_Supplied passage_.
╔══

Chapter 2 : Pollution, Love it or Leave it!

By Steve Ongerth - From the book, Redwood Uprising: Book 1

Download a free PDF version of this chapter.

"Since when are humans solely a biological product of wilderness? (What is ‘wilderness’?) If you accept an evolutionary development of Homo sapiens, as I do, it does not mean that you profess a disbelief in God. Quite the contrary. It was God, the Creator, who created humans, who imbued them with a will, with a soul, with a conscience, with the ability to determine right from wrong. It is inconceivable that the Creator would create such vast resources on earth without expecting them to be utilized."

—Glenn Simmons, editor of the Humboldt Beacon and Fortuna Advance, February 1, 1990.

"Growth for the sake of growth is the ideology of the cancer cell.

—Edward Abbey

Earth shattering though it may have seemed, the IWW’s victory was both transitory and incomplete, and historical currents would never again mesh as perfectly. To begin with, the strike on the job had taken place only in the Pacific Northwest, and had excluded California at that. The Wobblies recognized one strategic weakness in this situation in noting that the employers could have eventually organized a lockout of that region and relied instead on wood production from the southern or eastern United States. They knew—in the abstract at least—that their victory would never be complete until they organized all lumber workers nationally and internationally.[1] The Wobblies inability to make inroads among the highly skilled redwood loggers of California’s North Coast was especially troublesome, and it portended their undoing. Two companies, Pacific Lumber (P-L) and Hammond Lumber Company (HLC) had each adopted separate techniques that had kept the IWW out and would soon be duplicated by the Lumber Trust elsewhere. That combined with the much larger shockwaves brought on by the Russian Revolution in 1917 conspired against the One Big Union and led to the eventual decline of the American working class as an adversarial force and the liquidation of the forests of the Pacific Northwest.

╚══

_Available data_.
╔══

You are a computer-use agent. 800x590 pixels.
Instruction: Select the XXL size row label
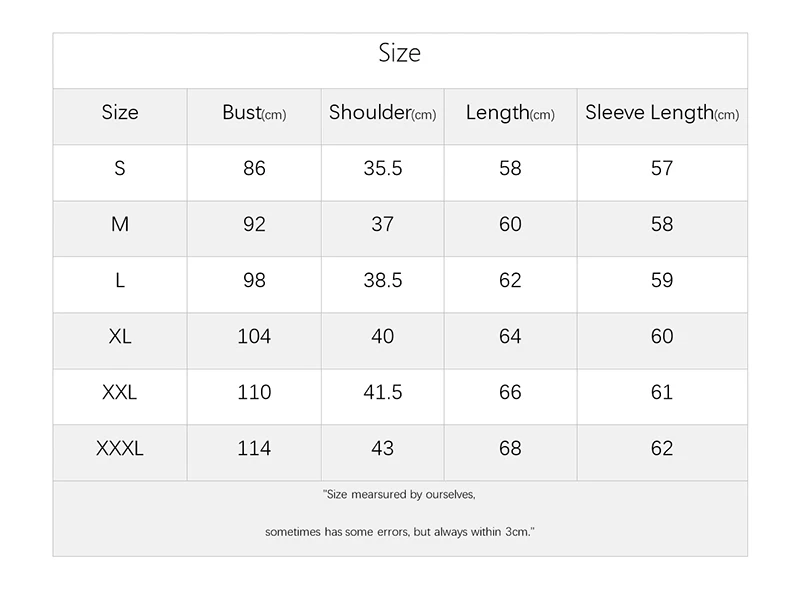(x=120, y=392)
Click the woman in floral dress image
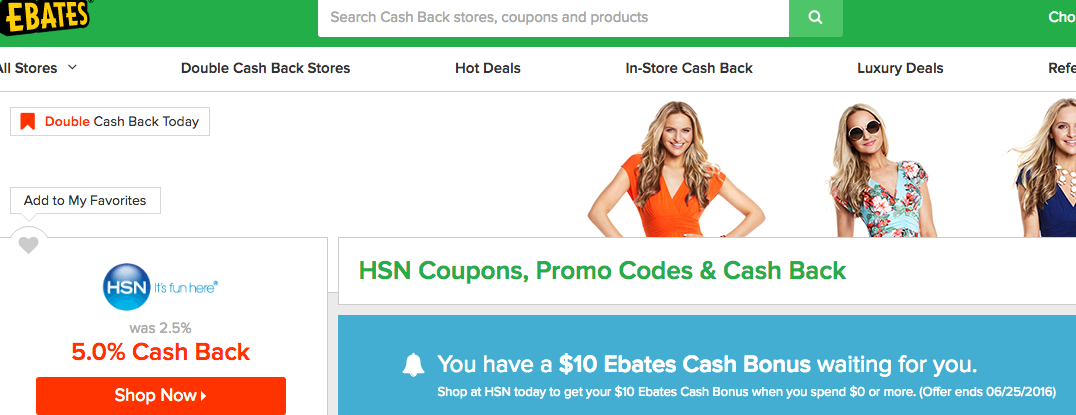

╚══

_What the exercise asks_. Translate this sentence from the chapter excerpt about the IWW into Spanish: "They knew—in the abstract at least—that their victory would never be complete until they organized all lumber workers nationally and internationally."

_Problem solution_. Sabían —al menos en abstracto— que su victoria nunca sería completa hasta que organizaran a todos los trabajadores madereros a nivel nacional e internacional.